While some consider BALs “essential” for VAP diagnoses, BALs are invasive, and as such carry risks including hypoxemia, bleeding, or arrhythmia. Endotracheal aspirate culture may offer a more practical approach to obtaining diagnostic cultures in critically ill patients. However, endotracheal aspirate cultures are not collected directly from the lung. Contamination from other flora is common in endotracheal cultures. Their low specificity makes it difficult to extrapolate results to VAP. Worse, VAP diagnoses based on endotracheal aspirate cultures alone could initiate inappropriate antibiotic treatment regimens that contribute to resistance.
One study compared BAL and endotracheal aspirate techniques for diagnosing VAP. Across 311 suspected VAP cases, Gram staining and semiquantitative culture results were comparable between diagnostic approaches. But, VAP incidences varied widely depending on which strategy was used for diagnosis. In the end, high BAL specificity and sensitivity led the authors to conclude BAL is preferred over aspirates “for the diagnosis, differential diagnosis, and treatment of VAP.”

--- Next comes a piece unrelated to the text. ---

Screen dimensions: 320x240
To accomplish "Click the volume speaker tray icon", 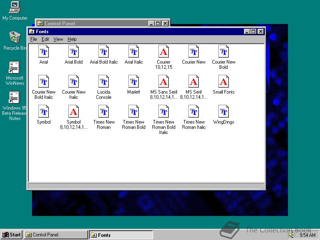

Early recognition of causative pathogens is essential. Accurate microbial identification informs appropriate antibiotic therapy and thus may determine outcome. But providers should not rely on cultures alone for VAP diagnosis. Respiratory fluid sampling is necessary, but not always specific. Respiratory tract cultures for VAP diagnosis can be compromised by bronchiolitis, or oropharyngeal contamination. It’s important to pair any culture results with other clinical observations, as there is no “gold standard” VAP diagnosis technique. If a provider suspects VAP, they should move quickly to select an appropriate strategy, based on the most recent recommendations, to confirm diagnosis and initiate treatment. Current guidelines state “failure to initiate prompt appropriate and adequate therapy has been a consistent factor associated with increased mortality.”